Reputation: 1593
I am having trouble reading TFRecord format image data using the "new" (TensorFlow v1.4) Dataset API. I believe the problem is that I am somehow consuming the whole dataset instead of a single batch when trying to read. I have a working example of doing this using the batch/file-queue API here: https://github.com/gnperdue/TFExperiments/tree/master/conv (well, in the example I am running a classifier, but the code to read the TFRecord images is in the DataReaders.py
class).
The problem functions are, I believe, these:
def parse_mnist_tfrec(tfrecord, features_shape):
tfrecord_features = tf.parse_single_example(
tfrecord,
features={
'features': tf.FixedLenFeature([], tf.string),
'targets': tf.FixedLenFeature([], tf.string)
}
)
features = tf.decode_raw(tfrecord_features['features'], tf.uint8)
features = tf.reshape(features, features_shape)
features = tf.cast(features, tf.float32)
targets = tf.decode_raw(tfrecord_features['targets'], tf.uint8)
targets = tf.one_hot(indices=targets, depth=10, on_value=1, off_value=0)

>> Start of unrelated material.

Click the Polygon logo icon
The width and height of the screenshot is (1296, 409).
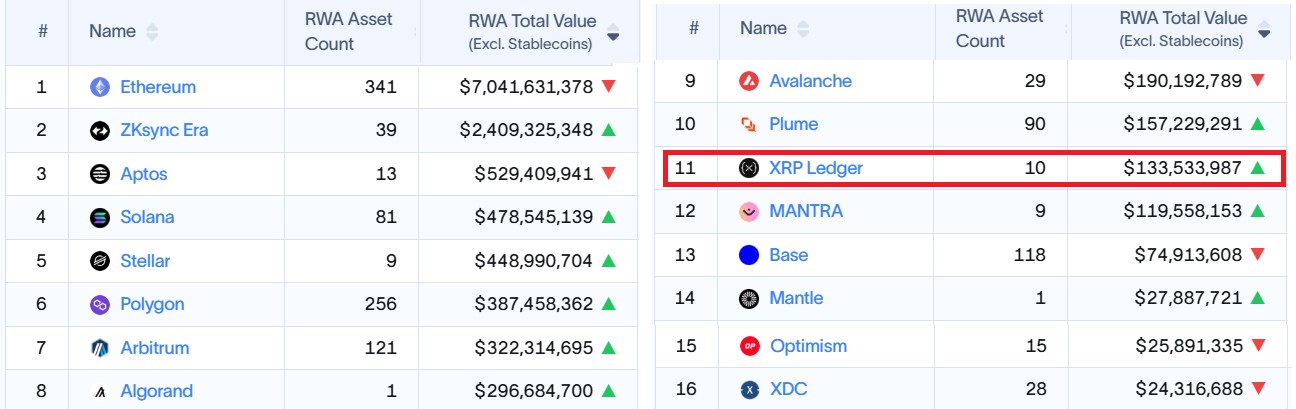click(x=100, y=304)

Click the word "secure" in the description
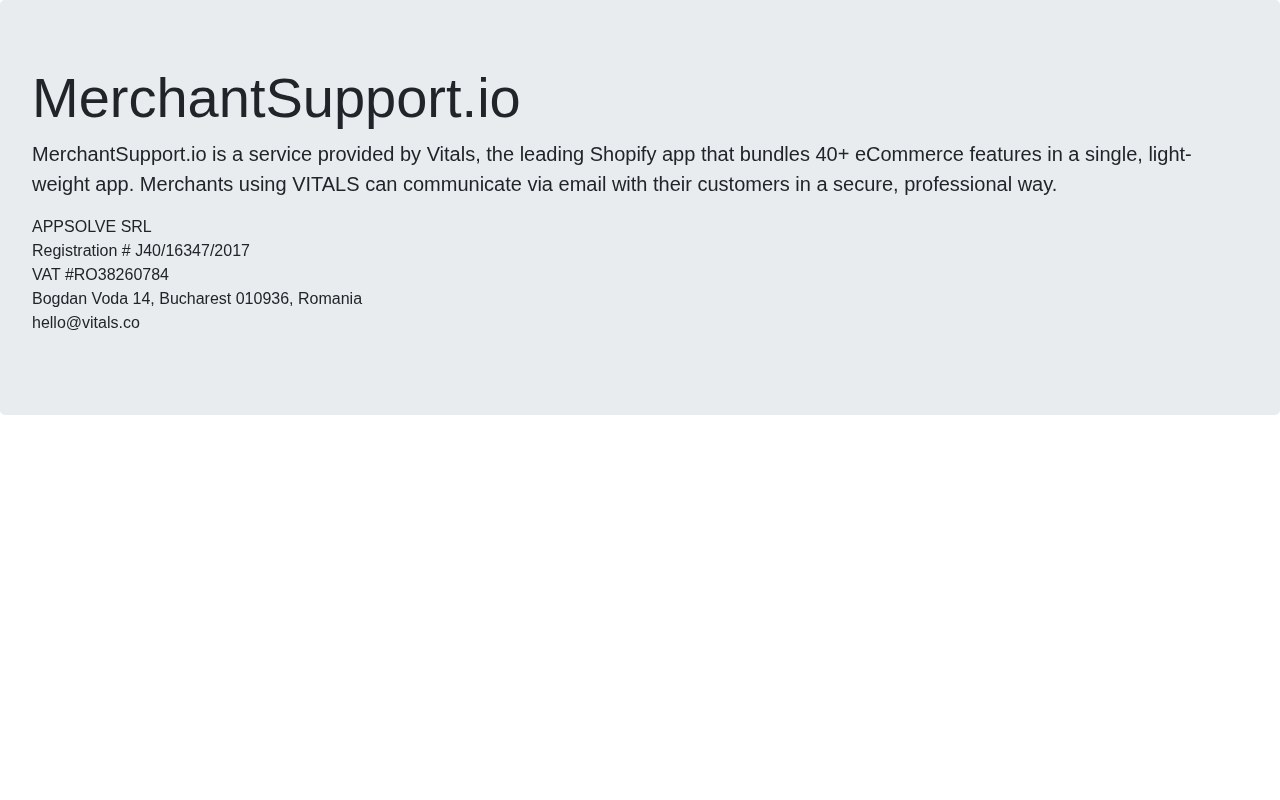[863, 184]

targets = tf.cast(targets, tf.float32)
return features, targets
class MNISTDataReaderDset:
def __init__(self, data_reader_dict):
# doesn't matter here
def batch_generator(self, num_epochs=1):
def parse_fn(tfrecord):
return parse_mnist_tfrec(
tfrecord, self.name, self.features_shape
)
dataset = tf.data.TFRecordDataset(
self.filenames_list, compression_type=self.compression_type
)
dataset = dataset.map(parse_fn)
dataset = dataset.repeat(num_epochs)
dataset = dataset.batch(self.batch_size)
iterator = dataset.make_one_shot_iterator()
batch_features, batch_labels = iterator.get_next()

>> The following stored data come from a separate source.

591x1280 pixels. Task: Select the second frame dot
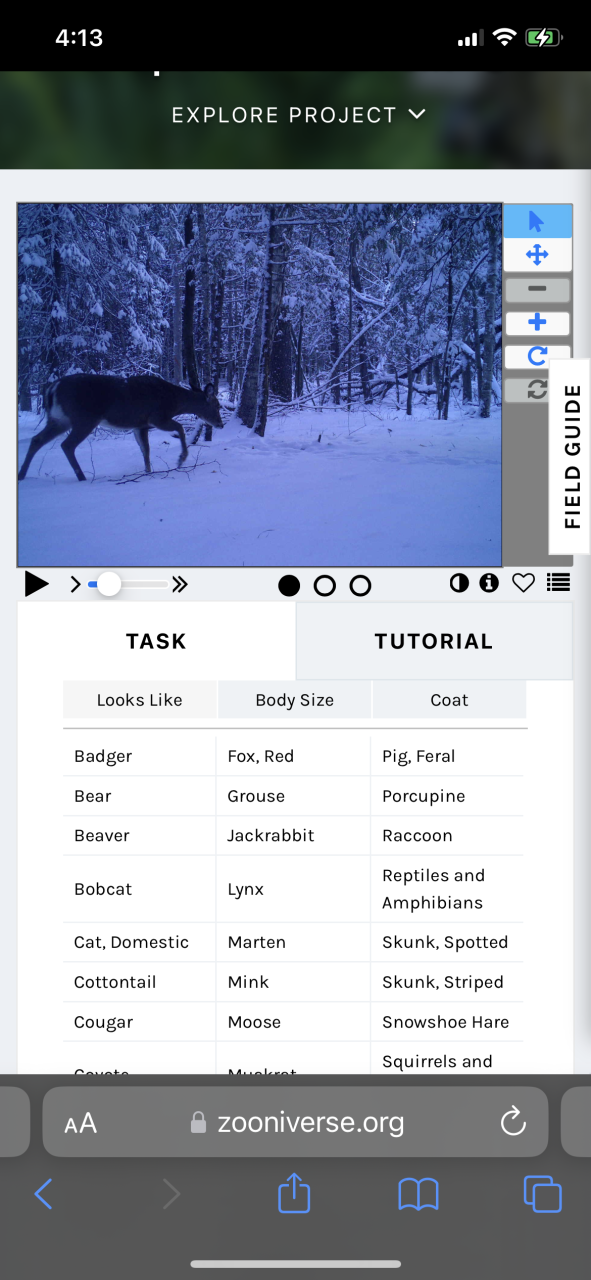pos(325,586)
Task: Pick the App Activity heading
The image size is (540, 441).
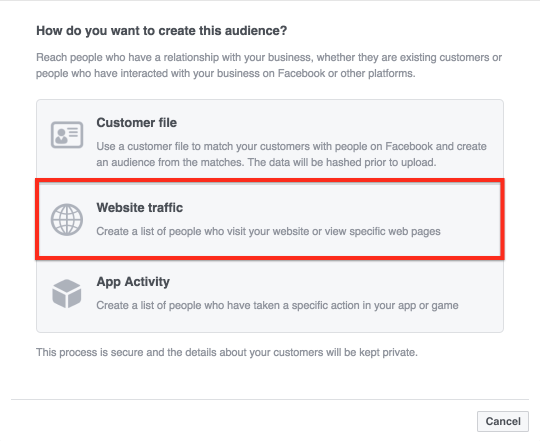Action: 133,282
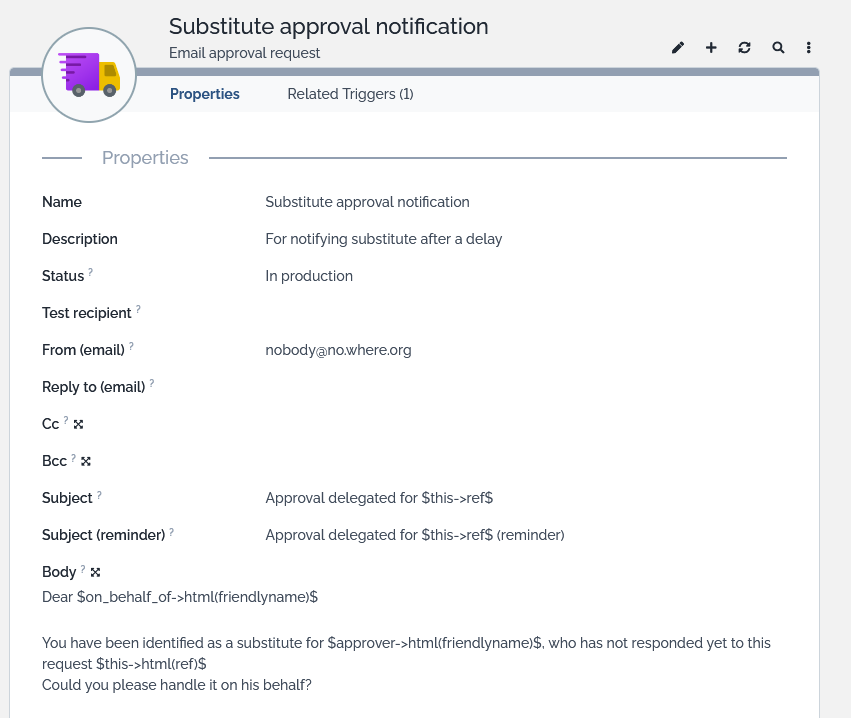This screenshot has height=718, width=851.
Task: Click the pencil edit icon
Action: coord(678,48)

return batch_features, batch_labels
Then, in use:
batch_features, batch_labels = \
data_reader.batch_generator(num_epochs=1)
sess.run(tf.local_variables_initializer())
coord = tf.train.Coordinator()
threads = tf.train.start_queue_runners(coord=coord)
try:
# look at 3 batches only
for _ in range(3):
labels, feats = sess.run([
batch_labels, batch_features
])
This generates an error like:
[[Node: Reshape_1 = Reshape[T=DT_UINT8, Tshape=DT_INT32](DecodeRaw_1, Reshape_1/shape)]]
Input to reshape is a tensor with 50000 values, but the requested shape has 1
[[Node: Reshape_1 = Reshape[T=DT_UINT8, Tshape=DT_INT32](DecodeRaw_1, Reshape_1/shape)]]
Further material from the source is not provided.